Полная версия
Знаки Вечности
Утро пришло холодное и тихое. Снег лежал ровно, будто за ночь его пригладили невидимые руки. Лес стоял неподвижный, и даже птицы молчали – ни ворона, ни воробья. Только воронёное небо над горой медленно светлело, открывая бледное зимнее солнце, которое не грело, а лишь напоминало о времени.
Маттиас сидел в келье и пил чёрный кофе из глиняной кружки, но вкус был горький, почти металлический. Сон так и не пришёл, лишь короткие провалы, в которых снова и снова звучал ночной вой. Он слышал его и сейчас, в тишине утра, будто эхо, которое невозможно изгнать из памяти.
В дверь постучали. Это был брат Симеон – бледный, с дрожащими руками.
– Отец Маттиас… – он замялся, сглотнул. – Вам лучше пойти со мной.
Они вышли вместе.

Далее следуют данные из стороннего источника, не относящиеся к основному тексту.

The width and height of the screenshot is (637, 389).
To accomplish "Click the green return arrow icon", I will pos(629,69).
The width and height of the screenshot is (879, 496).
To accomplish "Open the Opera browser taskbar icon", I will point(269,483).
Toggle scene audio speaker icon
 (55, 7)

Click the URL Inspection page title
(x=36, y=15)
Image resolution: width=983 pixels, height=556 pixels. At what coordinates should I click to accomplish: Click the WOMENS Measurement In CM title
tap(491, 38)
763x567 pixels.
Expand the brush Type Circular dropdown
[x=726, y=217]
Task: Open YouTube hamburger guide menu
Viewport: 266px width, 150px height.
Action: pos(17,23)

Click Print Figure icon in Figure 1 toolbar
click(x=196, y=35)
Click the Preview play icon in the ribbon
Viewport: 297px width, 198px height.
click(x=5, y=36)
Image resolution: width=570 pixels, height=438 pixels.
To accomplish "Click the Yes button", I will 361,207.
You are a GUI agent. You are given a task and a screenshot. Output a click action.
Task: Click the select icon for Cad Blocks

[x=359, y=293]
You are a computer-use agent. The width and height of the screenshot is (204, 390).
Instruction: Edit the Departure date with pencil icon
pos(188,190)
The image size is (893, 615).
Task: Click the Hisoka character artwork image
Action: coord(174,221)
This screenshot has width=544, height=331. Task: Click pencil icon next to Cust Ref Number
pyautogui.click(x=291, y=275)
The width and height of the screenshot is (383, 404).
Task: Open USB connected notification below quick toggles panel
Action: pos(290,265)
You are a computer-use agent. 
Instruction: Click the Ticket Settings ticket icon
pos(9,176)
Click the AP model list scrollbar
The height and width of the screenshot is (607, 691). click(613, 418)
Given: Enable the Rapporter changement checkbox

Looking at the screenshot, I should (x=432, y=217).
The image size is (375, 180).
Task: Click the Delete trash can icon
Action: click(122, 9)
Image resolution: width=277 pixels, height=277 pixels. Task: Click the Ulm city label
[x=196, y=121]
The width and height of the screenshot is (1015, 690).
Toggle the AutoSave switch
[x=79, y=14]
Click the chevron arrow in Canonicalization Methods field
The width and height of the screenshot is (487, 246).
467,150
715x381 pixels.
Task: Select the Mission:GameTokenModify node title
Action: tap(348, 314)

Снег хрустел под сапогами, мороз кусал лицо. Дорога вела вниз, к реке, где уже толпились люди. Слышались крики, плач, лай собак. Чем ближе они подходили, тем сильнее запахло кровью.
На берегу реки лежало тело. Мужчина, лет сорока, крестьянин. Его знали все – тихий, спокойный, рыбак, отец троих детей. Теперь он был мёртв. Его руки вывернуты под неестественным углом, глаза смотрели в серое небо, а горло… горло было разорвано так, что виднелся красный провал.
Вокруг тела снег был истоптан, перепачкан кровью. И снова – те же следы. Огромные лапы, вытянутые когти. Но рядом – отпечатки человеческих стоп, глубокие, словно кто-то бежал босиком по снегу.
Женщины причитали, крестились. Дети, спрятавшиеся за спины матерей, плакали. Мужчины молчали, сжимая рукояти топоров и кос. На их лицах был не только страх, но и злость. Злость на то, что они бессильны.
– Волки, – снова сказал полицейский, хотя голос его дрожал. – Это просто волки.
– Волки не оставляют таких следов, – выкрикнул кто-то из толпы. – И не рвут так человека.
– Замолчите! – резко оборвал полицейский. Но сам он не поднимал глаз на тело.
Старуха снова вышла вперёд. В её глазах горел холодный огонь, как у человека, что слишком долго ждал подтверждения своих слов.
– Я говорила, – прошептала она. – Он вернулся. Каждое поколение слышит его вой. И каждое поколение смеётся, пока не проливается кровь.
Толпа загудела. Люди начали креститься, кто-то кричал, кто-то проклинал. Несколько мужчин схватили факелы и двинулись к лесу, но другие остановили их – никто не хотел идти первым.
Маттиас наклонился над телом. Его пальцы коснулись снега. Он видел: здесь была не охота, а расправа. Существо убило быстро, жестоко, и ушло. Оно не ело. Оно просто убивало.
Он поднялся и посмотрел в лес. Деревья стояли неподвижные, но казалось, что в их чёрных кронах что-то движется, наблюдает.
– Это не зверь, – сказал он тихо. – Это то, что ходит между человеком и зверем.
Люди замолкли. Его слова повисли в воздухе, как ледяной туман.
И вдруг, словно в ответ, из глубины леса донёсся вой. На этот раз громкий, пронзительный, отчётливый. Он ударил в грудь, прошёл сквозь кости, заставил всех вздрогнуть.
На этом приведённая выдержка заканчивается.